The workshops cover topics such as strategic goals and aspirations; phased growth and expansion planning; adaptability, modularity, and flexibility; project constraints and budget parameters; and scheduling implications. The program also offers insight into space allocation concepts and options, along with a comprehensive facility list with diagrams, and technical criteria of each space type including preliminary area projections and cost data. 

“By evaluating current and projected growth, we can help companies quantify their space needs. This industry is characterized by high risk and quick growth, which means our essential task is identifying critical inflection points in the program needs, as well as the potential for efficiencies and synergy that emerge when designing to optimize access to shared resources and provide flexibility for growth or consolidation,” says Skolozdra.

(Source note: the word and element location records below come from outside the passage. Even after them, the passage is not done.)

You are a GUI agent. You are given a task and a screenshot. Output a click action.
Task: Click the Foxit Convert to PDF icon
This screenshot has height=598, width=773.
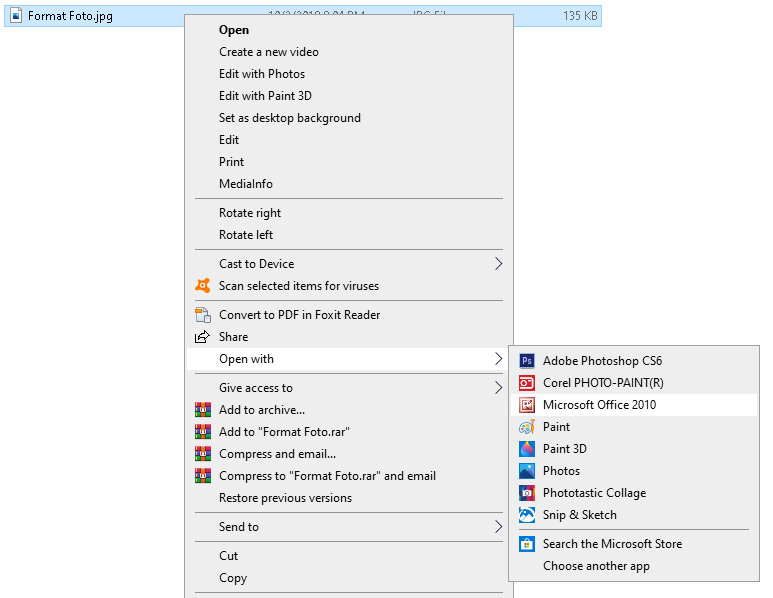click(203, 315)
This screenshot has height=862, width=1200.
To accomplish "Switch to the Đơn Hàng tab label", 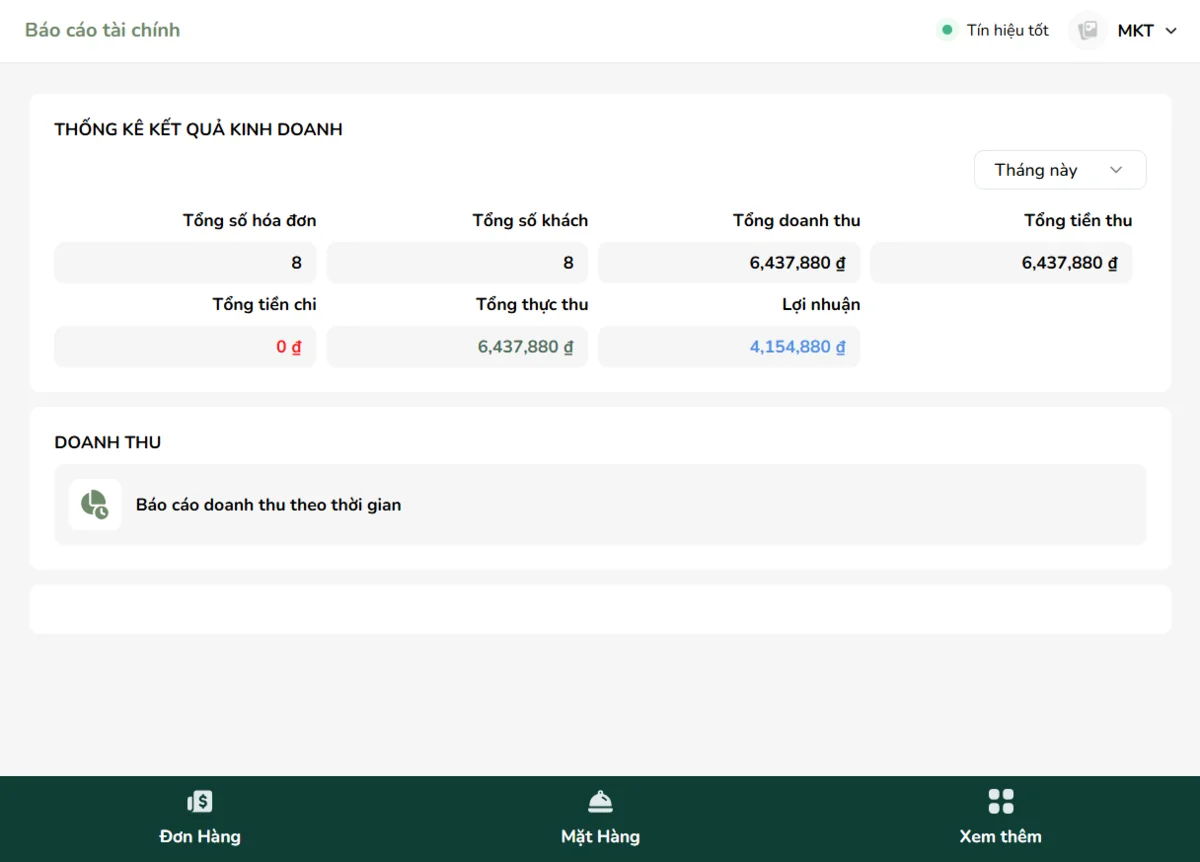I will [200, 836].
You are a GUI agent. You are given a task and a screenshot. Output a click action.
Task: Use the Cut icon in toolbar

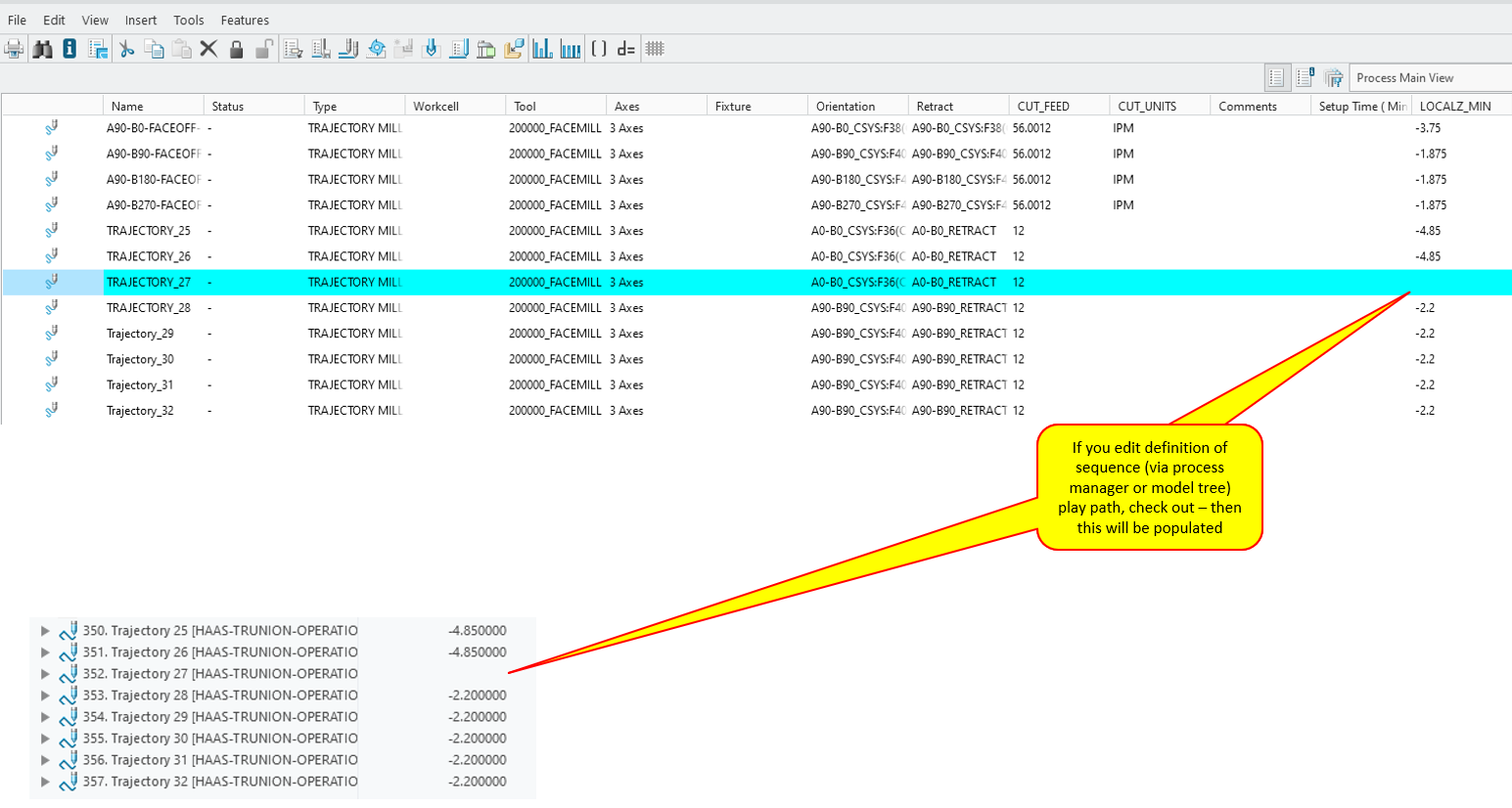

Th workshops address not only the needs of individual clients, but also helps them understand where the biotech industry is headed.
Svigals + Partners

The team utilizes workshops and interviews to determine the functional needs of each department, how they interact with each other, and what kind of space may be required for both the current day as well as the future. Fun activities and workshop tools are employed in order to encourage active listening and empathy. The team also looks at the research process holistically, says Skolozdra, “going beyond lab space to understand the needs related to office and support space, conference rooms, manufacturing, distribution, branded elements, and amenities—whatever is needed. The process is fully customized to each individual client. Because we consider the security and privacy of our clients to be paramount, we do not share anecdotes from workshop to workshop. Rather, what tends to happen is clients uncover their own stories because the process reveals hidden dynamics that turn out to be essential to understanding the company culture and process,” he says. 

Like most companies, Svigals + Partners has had to deal with the challenge of accommodating its clients and employees while dealing with social distancing guidelines and working remotely. “We typically work directly with a leadership team or steering committee to identify which personnel are best to interview in order to gather specific programming data. These interviews can be conducted in person or remotely,” says Skolozdra. He adds, “We also suggest for each representative discipline the formation of focus groups that include both senior department personnel and technical staff. Virtual platforms have worked remarkably well, so remote meetings have changed our process very little. Many of the companies we work with have decentralized senior leadership, so our workshop meetings included occasional virtual attendees well before COVID. We are also able to capture information live in these meetings, providing the possibility of immediate feedback and making the back-and-forth of meeting minutes less time-consuming.”

Svigals + Partners has also partnered with BioCT to develop a series of panel discussions aimed at guiding start-ups and early-stage businesses as they develop a foundation for expansion, says Skolozdra, and these modules are expected to launch in early 2021. “The partnership with BioCT will allow us to share a deep well of knowledge drawn from various industry disciplines,” he says. 

The workshops, says Skolozdra, play a role in developing what people may think the “lab of the future” will be like. “These workshops have become an important part of our own process. As leaders in design for research space, it’s important that we stay abreast not only of the needs of individual clients but also understand where the industry is headed. From the workshops we are able to discern a great deal about trends in organizational structure, technology, recruitment and retention of talented researchers, and much more.”